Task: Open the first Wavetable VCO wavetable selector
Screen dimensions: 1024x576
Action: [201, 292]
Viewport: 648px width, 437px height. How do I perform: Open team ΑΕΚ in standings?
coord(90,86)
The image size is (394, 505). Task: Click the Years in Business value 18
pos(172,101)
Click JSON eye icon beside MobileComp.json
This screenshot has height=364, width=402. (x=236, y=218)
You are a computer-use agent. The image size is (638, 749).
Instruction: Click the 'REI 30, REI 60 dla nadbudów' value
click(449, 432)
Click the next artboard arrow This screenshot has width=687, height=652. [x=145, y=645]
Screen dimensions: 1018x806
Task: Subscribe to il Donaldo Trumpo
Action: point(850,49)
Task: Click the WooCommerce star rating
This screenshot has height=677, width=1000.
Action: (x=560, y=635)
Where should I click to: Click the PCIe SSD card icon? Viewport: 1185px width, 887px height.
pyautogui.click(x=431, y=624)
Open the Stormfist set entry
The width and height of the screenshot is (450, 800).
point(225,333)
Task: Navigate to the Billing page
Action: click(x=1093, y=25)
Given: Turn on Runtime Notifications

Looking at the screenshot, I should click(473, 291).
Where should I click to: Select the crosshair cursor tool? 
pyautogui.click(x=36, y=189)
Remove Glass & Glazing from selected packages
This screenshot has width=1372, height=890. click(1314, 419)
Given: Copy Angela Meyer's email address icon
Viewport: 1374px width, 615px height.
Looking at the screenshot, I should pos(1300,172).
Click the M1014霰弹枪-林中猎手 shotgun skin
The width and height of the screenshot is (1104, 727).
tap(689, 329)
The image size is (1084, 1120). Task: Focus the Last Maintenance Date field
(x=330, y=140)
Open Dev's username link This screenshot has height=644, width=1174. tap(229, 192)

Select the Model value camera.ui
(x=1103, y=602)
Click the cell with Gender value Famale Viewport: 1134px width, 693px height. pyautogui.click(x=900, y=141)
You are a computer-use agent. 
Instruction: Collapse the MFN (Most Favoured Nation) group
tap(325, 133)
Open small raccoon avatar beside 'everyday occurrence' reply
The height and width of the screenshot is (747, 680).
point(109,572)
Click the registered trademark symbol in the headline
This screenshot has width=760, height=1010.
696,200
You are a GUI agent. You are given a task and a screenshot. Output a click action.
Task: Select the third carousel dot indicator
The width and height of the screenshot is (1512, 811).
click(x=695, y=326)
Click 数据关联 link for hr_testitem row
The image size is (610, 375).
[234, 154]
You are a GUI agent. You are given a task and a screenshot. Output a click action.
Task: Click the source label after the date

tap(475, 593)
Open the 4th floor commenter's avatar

*Task to carry out*
Search the material above for lines containing the string "computer", then pull them out.

*Solution to the problem*
You are a computer-use agent. The image size is (638, 749).
You are a computer-use agent. 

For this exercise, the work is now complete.